* Task requirements:
Your answer should be the lines below from the one holding "Image resolution: width=705" through the one holding "Click the paused", copied exactly and with nothing else.
◆ ◆ ◆ ◆ ◆
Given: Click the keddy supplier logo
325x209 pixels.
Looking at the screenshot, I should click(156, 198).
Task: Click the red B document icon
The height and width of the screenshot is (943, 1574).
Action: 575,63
◆ ◆ ◆ ◆ ◆
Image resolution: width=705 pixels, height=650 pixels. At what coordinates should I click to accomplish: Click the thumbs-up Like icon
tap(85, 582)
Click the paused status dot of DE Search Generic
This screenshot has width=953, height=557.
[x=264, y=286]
◆ ◆ ◆ ◆ ◆
* Solution for this task:
Image resolution: width=705 pixels, height=650 pixels. At what coordinates should I click to accomplish: Click the thumbs-up Like icon
tap(85, 582)
Click the paused status dot of DE Search Generic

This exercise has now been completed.